Ademais, naquela ação da Justiça Federal requereu-se a tutela antecipada, que se concedida, permitirá ao mutuário adimplir suas obrigações, com o depósito judicial das prestações mensais dos contratos habitacionais.

 

Assim, passam a requerer:

 

  1. a)       o acatamento da preliminar levantada, determinando a INCOMPETÊNCIA ABSOLUTA DESTE JUÍZO para o julgamento da presente demanda, pelos fatos lá expostos;
  2. b)       O afastamento da possibilidade de os Requeridos perderem as parcelas já pagas e benfeitorias feitas, em caso de procedência da ação de rescisão (o que só admitem por hipótese) por contrariar frontalmente o inciso II, do artigo 51, da Lei 8.078/90;
  3. c)        A aplicação, no que couber do parágrafo único do artigo 42, do CDC;
  4. d)       A isenção de custas e demais cominações legais, declarando os Requeridos serem pobres na forma da lei 1.060, de 05 de fevereiro de 1.950;
  5. e)       A produção de todas as provas em direito permitidas, sobretudo a pericial, que demonstrará o abuso dos valores cobrados, depoimento pessoal do representante legal da Requerente, sem exclusão de qualquer outra prova.
  6. f)         Seja, ao final, julgada IMPROCEDENTE a presente ação de rescisão de contrato c/c reintegração de posse, com a manutenção do Requerido na posse e a condenação de Requerente em custas, despesas processuais e honorários advocatícios, determinados ao arbítrio de Vossa Excelência.

 

 

São os termos em que,

J. esta aos r. autos,

Pede Deferimento.

De Araraquara(SP) para Terra Roxa (SP), maio, 03, 2010.

 

 

 

 

Advogado

 

  1. [1] Ap. 193051216-7ª C Civ – Rel. Juiz Antonio Janyr Dall’Agnol Junior – RT 697/173.

     

  2. [2] Art. 5º- (omissis)

     

    § 1º- O reajustamento será baseado em índice geral de preços mensalmente apurado ou adotado pelo Conselho Nacional de Economia que reflita adequadamente as variações no poder aquisitivo da moeda nacional.

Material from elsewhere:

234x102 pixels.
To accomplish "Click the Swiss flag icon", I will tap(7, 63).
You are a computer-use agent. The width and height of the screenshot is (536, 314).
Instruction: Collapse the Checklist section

  3. [3] Apelação Cível n.º 24.004-AL-93/05/08378-1; Apte.: CEF e outros; Apdºs: Nilson….e outros.

  4. [4] RTJ 142/52-815.

  5. [5] In CÓDIGO DE PROCESSO CIVIL COMENTADO e legislação processual civil extravagante em vigor; Nelson Nery Junior e Rosa Maria Andrade Nery, São Paulo, RT, 1997, 3ª edição, p.1439.

     

  6. [6] “ao menos parte do financiamento, ou do preço a ser pago, seja amortizado em prestações mensais e sucessivas, de igual valor, antes do reajustamento, que incluam amortização e juros.(g. n.)